======== DATA SUPPLIED ========

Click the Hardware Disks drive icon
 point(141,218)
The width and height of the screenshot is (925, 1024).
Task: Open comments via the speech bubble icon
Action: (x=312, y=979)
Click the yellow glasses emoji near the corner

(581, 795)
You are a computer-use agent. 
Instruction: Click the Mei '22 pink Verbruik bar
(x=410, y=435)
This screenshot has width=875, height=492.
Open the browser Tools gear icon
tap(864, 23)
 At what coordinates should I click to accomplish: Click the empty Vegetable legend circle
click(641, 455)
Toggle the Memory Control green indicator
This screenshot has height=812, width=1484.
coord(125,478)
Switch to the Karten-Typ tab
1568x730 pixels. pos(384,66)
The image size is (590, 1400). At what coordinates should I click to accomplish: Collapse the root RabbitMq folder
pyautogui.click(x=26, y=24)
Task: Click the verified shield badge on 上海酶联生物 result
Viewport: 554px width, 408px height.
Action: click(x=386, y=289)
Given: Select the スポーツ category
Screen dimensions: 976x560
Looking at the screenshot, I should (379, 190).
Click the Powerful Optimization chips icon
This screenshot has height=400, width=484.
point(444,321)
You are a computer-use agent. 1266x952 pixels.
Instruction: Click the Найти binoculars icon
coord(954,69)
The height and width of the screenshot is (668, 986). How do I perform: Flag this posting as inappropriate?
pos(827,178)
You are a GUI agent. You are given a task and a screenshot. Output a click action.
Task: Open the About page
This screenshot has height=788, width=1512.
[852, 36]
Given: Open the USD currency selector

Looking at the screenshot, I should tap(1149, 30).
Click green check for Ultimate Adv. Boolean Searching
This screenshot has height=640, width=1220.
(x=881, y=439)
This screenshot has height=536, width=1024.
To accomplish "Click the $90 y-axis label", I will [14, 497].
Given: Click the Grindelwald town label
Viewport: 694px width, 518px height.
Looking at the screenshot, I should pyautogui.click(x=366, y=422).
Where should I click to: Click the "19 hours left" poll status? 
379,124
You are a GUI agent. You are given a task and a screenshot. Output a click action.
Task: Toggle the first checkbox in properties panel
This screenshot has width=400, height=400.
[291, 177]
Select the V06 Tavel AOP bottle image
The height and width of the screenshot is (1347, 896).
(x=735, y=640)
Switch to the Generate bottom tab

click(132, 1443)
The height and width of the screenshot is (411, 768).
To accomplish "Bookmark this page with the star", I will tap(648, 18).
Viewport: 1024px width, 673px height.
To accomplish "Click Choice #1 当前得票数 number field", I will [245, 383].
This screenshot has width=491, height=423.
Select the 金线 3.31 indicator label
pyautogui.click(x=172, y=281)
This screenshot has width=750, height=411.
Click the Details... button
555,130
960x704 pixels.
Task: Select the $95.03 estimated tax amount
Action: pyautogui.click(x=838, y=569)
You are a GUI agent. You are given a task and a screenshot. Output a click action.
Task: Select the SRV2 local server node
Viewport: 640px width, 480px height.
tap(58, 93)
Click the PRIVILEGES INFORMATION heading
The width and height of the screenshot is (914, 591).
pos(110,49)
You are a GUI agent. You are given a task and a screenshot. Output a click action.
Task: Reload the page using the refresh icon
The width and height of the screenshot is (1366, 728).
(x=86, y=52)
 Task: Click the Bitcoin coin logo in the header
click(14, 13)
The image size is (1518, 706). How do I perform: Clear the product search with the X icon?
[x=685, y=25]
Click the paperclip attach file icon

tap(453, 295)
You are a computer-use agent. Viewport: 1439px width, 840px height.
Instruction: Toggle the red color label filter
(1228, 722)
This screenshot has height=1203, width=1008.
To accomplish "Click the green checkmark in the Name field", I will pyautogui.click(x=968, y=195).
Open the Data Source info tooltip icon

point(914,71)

========

WHAT IS REQUIRED =>
Within the listing above, give again exactly every line from the line with "Task: Open the About page" through the line with "Select the V06 Tavel AOP bottle image", both included, and no other line.

ANSWER TO THE EXERCISE =>
Task: Open the About page
This screenshot has height=788, width=1512.
[852, 36]
Given: Open the USD currency selector

Looking at the screenshot, I should tap(1149, 30).
Click green check for Ultimate Adv. Boolean Searching
This screenshot has height=640, width=1220.
(x=881, y=439)
This screenshot has height=536, width=1024.
To accomplish "Click the $90 y-axis label", I will [14, 497].
Given: Click the Grindelwald town label
Viewport: 694px width, 518px height.
Looking at the screenshot, I should pyautogui.click(x=366, y=422).
Where should I click to: Click the "19 hours left" poll status? 
379,124
You are a GUI agent. You are given a task and a screenshot. Output a click action.
Task: Toggle the first checkbox in properties panel
This screenshot has width=400, height=400.
[291, 177]
Select the V06 Tavel AOP bottle image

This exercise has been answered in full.